The bulk of the money NASA is asking for would help maintain the agency's major astrophysics and planetary science missions. Roughly $1.3 billion would go toward building a new Mars rover, while $15 million would help begin planning efforts for a robotic mission to Jupiter’s moon Europa.
Not quite as lucky as NASA's astrophysics and planetary projects, the agency's Stratospheric Observatory for Infrared Astronomy, or SOFIA, an infrared telescope mounted onto a Boeing-747, will see its budget slashed by $72 million.
The plane will be grounded, NASA officials say, unless the German Aerospace Center agrees to pick up a larger share of the tab.
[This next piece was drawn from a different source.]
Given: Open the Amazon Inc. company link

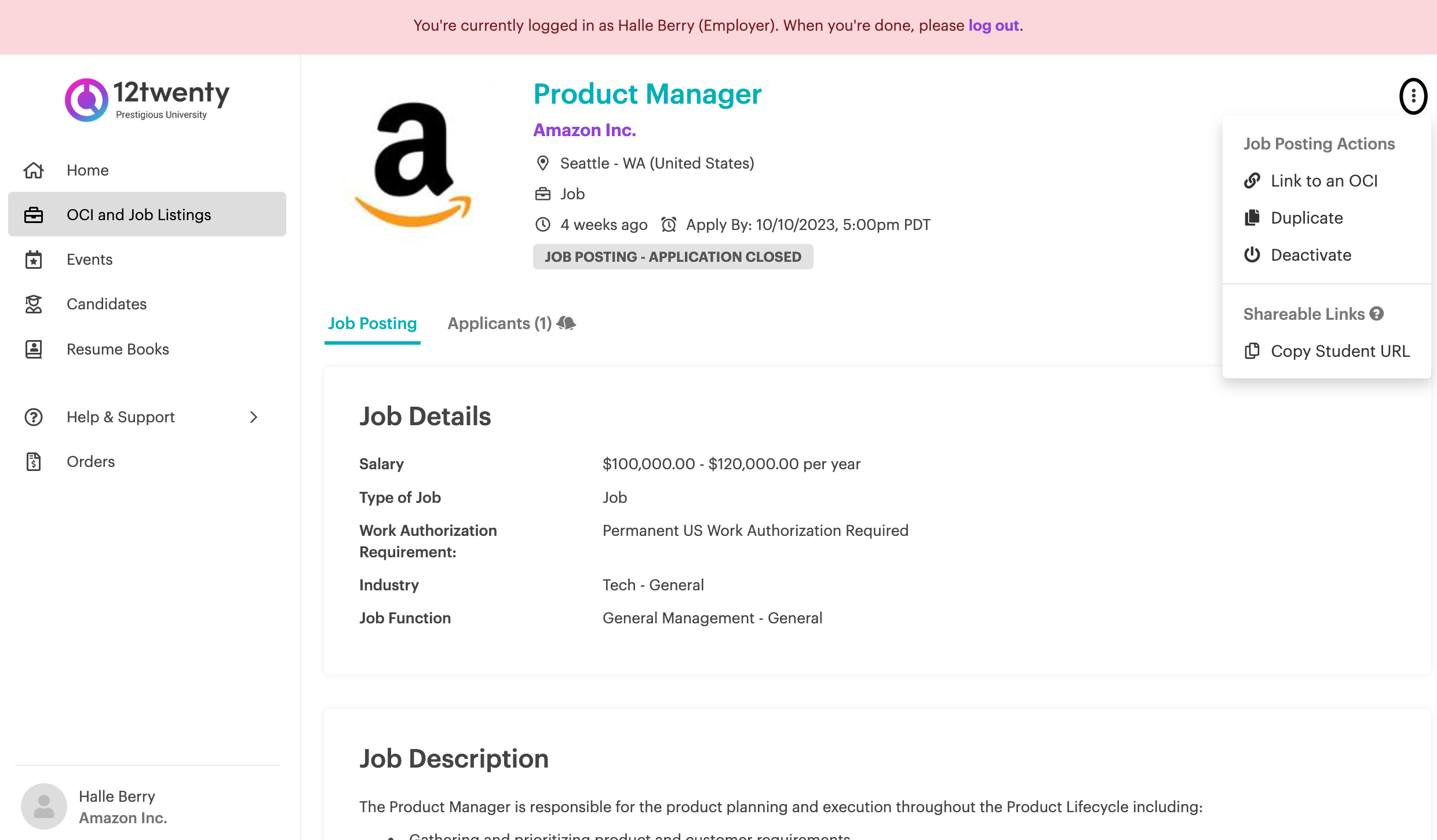Looking at the screenshot, I should pos(585,130).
The German space program currently pays for 20 percent of the SOFIA mission.
Speaking about the SOFIA budget slash, Dan Lester, astronomer at the University of Texas at Austin, told Nature: "It’s an enormous surprise.”
But NASA as a whole fares well compared to agricultural research spending and DOE's nuclear and fossil energy programs.
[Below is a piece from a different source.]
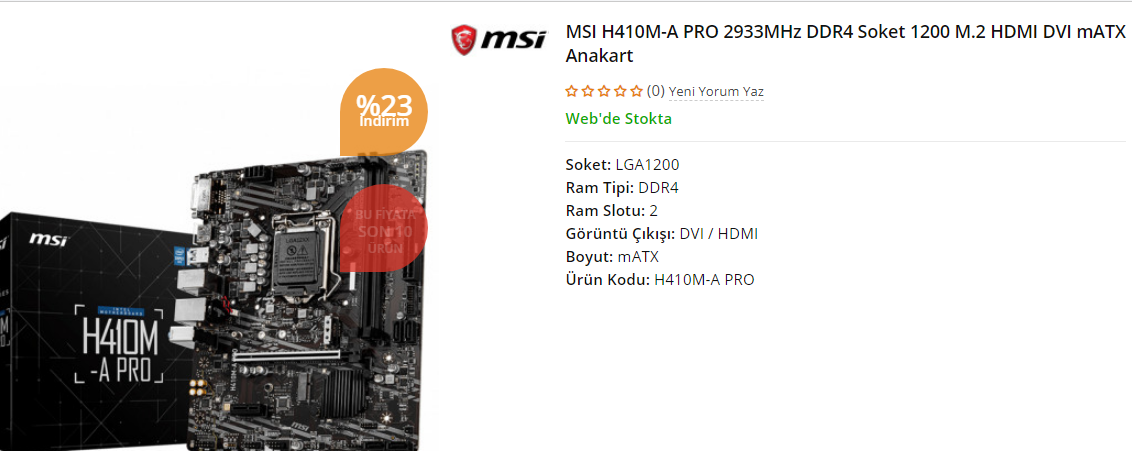Select the 'Boyut: mATX' spec line
The image size is (1132, 451).
612,257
A tweet from Matthew Hourihan, a budget analyst with the American Association for the Advancement of Science, offers a visualization of 2015's research and development budget as compared to last year's federal investment in the sciences.
Mary Woolley, a top lobbyist for research funding, voiced her displeasure with president's budget request in regards to science and research. "We simply cannot sustain our nation’s research ecosystem, combat costly and deadly diseases like Alzheimer’s and cancer, and create quality jobs with anemic funding levels that threaten the health and prosperity of Americans," she said in a statement.